Therein lays the answers to one of my most common questions of “what are they reading?” The sad answer is that they are not reading anything, particularly anything that will illuminate their mind in regards to what it means to be the descendant of stolen and enslaved Africans in a land that abhors their continued presence.

Let’s be honest about this matter, at this present moment black writers, regardless of the quality of their scholarship or creativity, are largely irrelevant to the masses of African-Americans. Although many may consider this assertion to be biased as I am a writer, however, the blame for the marginalization of serious black writers at this present moment must be placed on the intellectually narrow shoulders of African-Americans who have found satisfactory titillation living shallow lives filled with gossip, foolishness, drinking/drugs, and entertainment outlets that guarantee the extension of black misery and suffering for them and their offspring.

When it comes to intellectual endeavors, the only thing worse than being lost is not realizing that you are lost, and have no desire to alter this depraved state. It is in this netherworld that I find the vast majority of young Black America.

Make no mistake about it, any marginalized population whose only means of educating themselves flow from their oppressors fountain of knowledge will never realize their subordinate status, but also will eventually begin to exhibit signs that remind one of Stockholm syndrome; meaning, that blacks will seek to not only assimilate with their oppressor but also work to further substantiate and strengthen the very system that has historically oppressed them. It is this situation that has led the masses of black folk to tune-out poignant African-American writers of today and yesterday.

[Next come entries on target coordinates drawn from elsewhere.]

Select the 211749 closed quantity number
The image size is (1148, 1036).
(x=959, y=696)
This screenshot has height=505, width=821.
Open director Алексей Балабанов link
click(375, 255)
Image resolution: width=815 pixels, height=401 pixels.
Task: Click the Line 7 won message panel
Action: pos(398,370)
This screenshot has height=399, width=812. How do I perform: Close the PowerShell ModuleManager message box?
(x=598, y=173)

What is quite possibly the most frustrating aspect of this sordid situation is that within these same hollow vessels of intellectual nothingness that my students arrive as I recognize raw intelligence and mental acumen. The realization that they have the ability to engage great black writers leads me to the conclusion that their minds, the most precious resource Black America has, have not been directed in such a direction. Although I am far from a conspiracy theorist, the truth of the matter is that there has to be something afoot when school boards and the administrators who execute their directives decide that The Diary of Anne Frank is mandatory while works such as Native Son, Assata, The Third Life of Grange Copeland, Some Soul to Keep, The Invisible Man, and The Autobiography of Malcolm X are unworthy of being taught in American classrooms. An educational process that mutes the voices of Alice Walker, Alex Haley, Octavia Butler, Richard Wright, Toni Morrison, and James Baldwin will ultimately mute the genius of succeeding generations as it will starve from intellectual freedom and stimulation. Make no mistake about it, an irrelevant school curriculum has led to many African-American students non-desire to engage black literature and intellectual ideas in a significant manner.

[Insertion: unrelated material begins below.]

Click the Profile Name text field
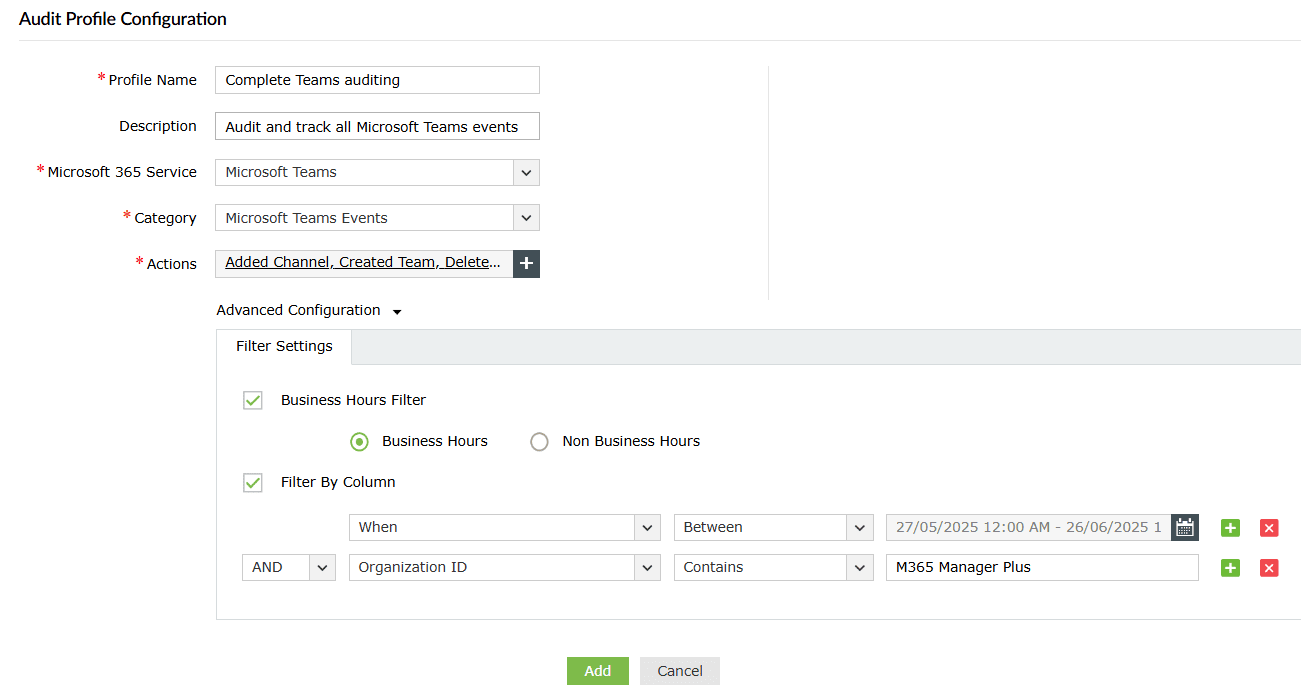This screenshot has width=1301, height=695. coord(377,80)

Ironically, if Manhood, Race, and Culture were not an independent space where I am beholden to no one, I would be unable to address this matter with the truthfulness that I have. I prefer my independence, regardless of the financial costs; and rest assured, there is a steep economic cost associated with that decision.

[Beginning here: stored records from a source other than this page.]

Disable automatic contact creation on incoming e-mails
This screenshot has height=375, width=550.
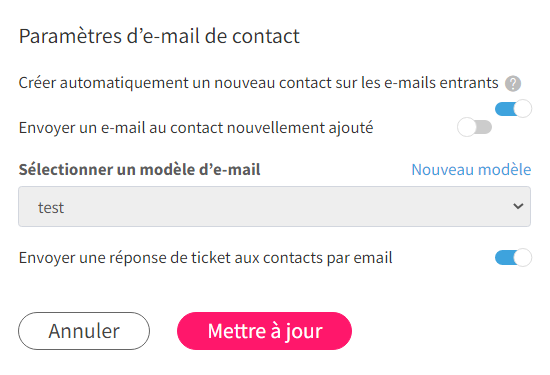(513, 109)
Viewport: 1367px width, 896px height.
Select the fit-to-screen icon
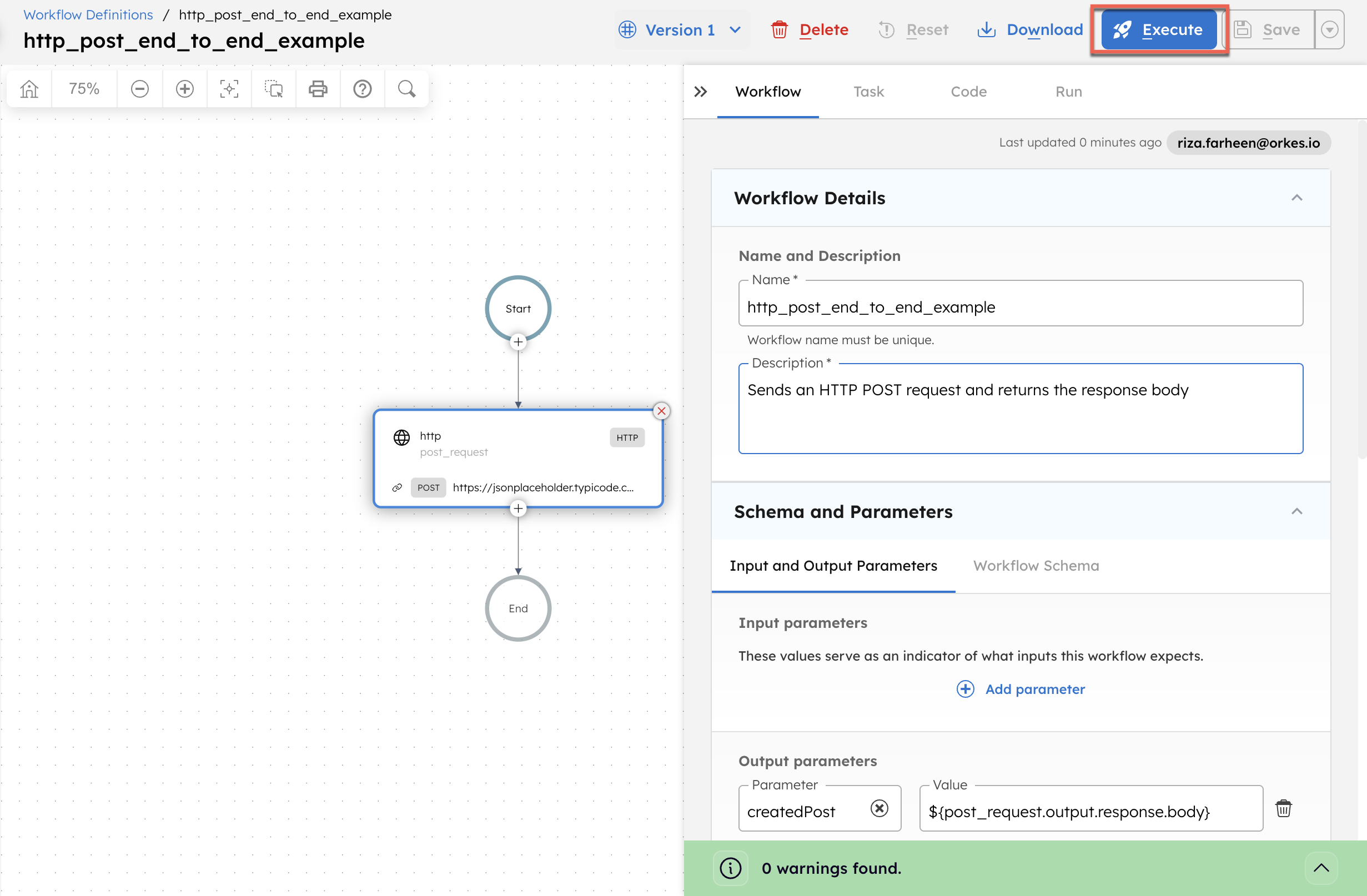point(229,88)
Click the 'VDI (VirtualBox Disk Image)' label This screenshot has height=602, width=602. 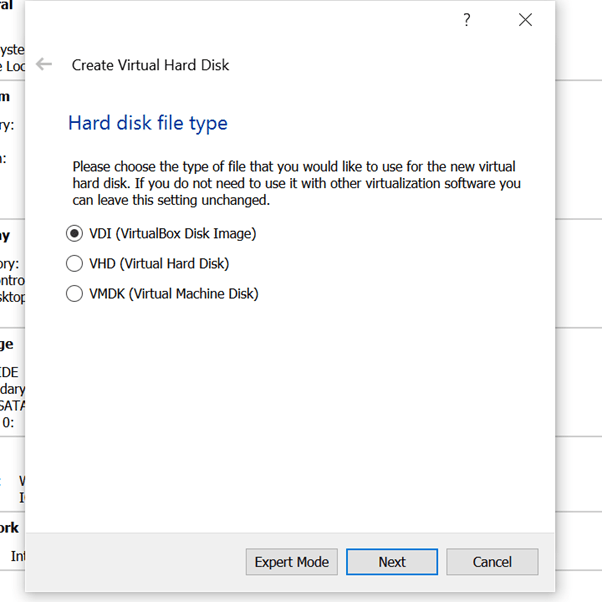(x=172, y=234)
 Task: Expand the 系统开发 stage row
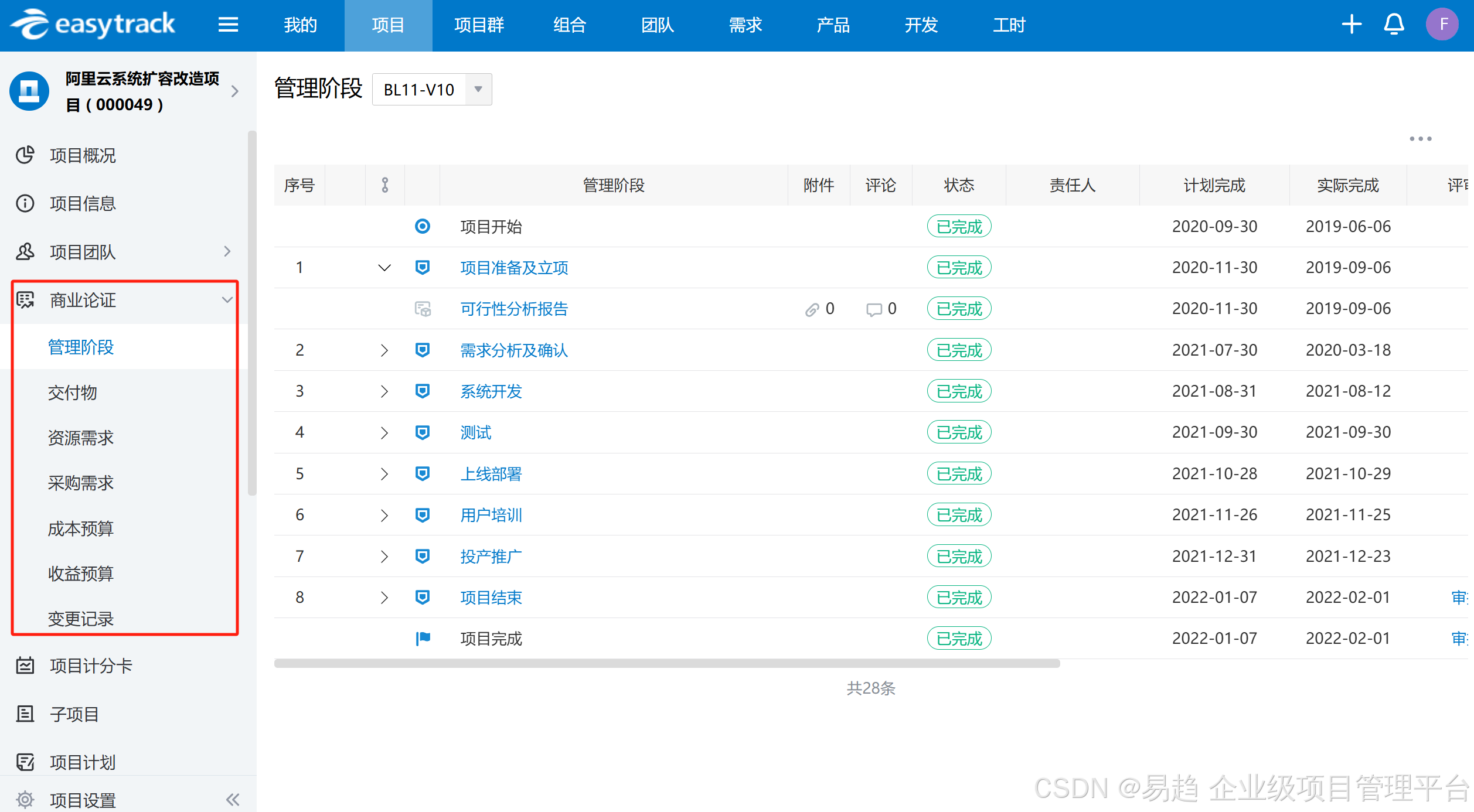(x=384, y=391)

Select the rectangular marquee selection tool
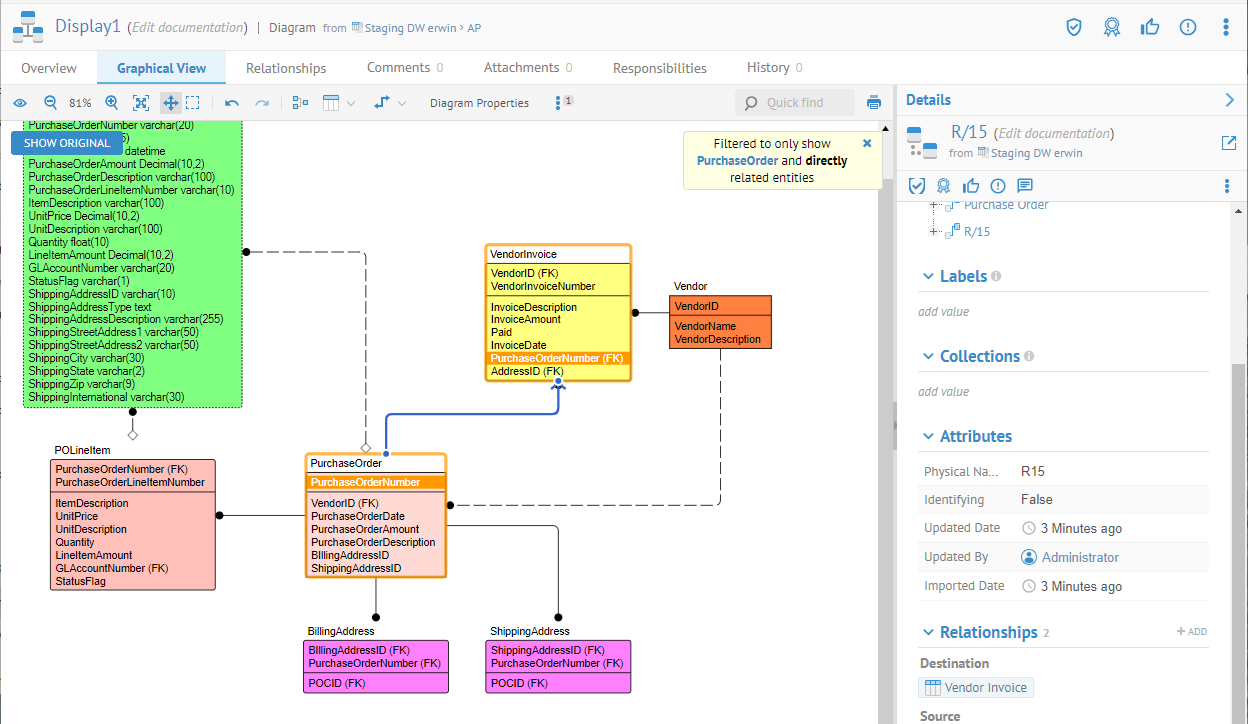[193, 103]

I understood long ago that white media outlets would never allow a voice such as mine to emerge without censoring it in some form or fashion. The fact that serious black writers have to maintain some type of relationship with white entities to ensure their material survival should be the epitome of embarrassment to Black America. However, I have found that Black America has neither shame nor embarrassment when it comes time to support black writers who have sacrificed their lives illuminating a path to liberation.

Apparently, they are not seeking to become free.

The absence of black support via the purchase of even a single book, a voluntary donation, or a quick note makes the road that independent black scholar’s traverse not only lonely but also incredibly dark and daunting. So on behalf of all independent black writers let me encourage you to offer some signal that you appreciate what we do because it is hard out here on those of us who have yet to bow our heads and go work for the man.

Dr. James Thomas Jones III

© Manhood, Race, and Culture, 2018

Books published by Dr. James Thomas Jones III

 

Please support Independent Black Scholarship; it’s the only way that we are going to free our minds.

Creating Revolution as They Advance: A Historical Narrative of the Black Panther Party for Self-Defense

‘Foolish’ Floyd: The Life & Times of an African-American Contrarian

O’Bruni: An African-American Odyssey Home?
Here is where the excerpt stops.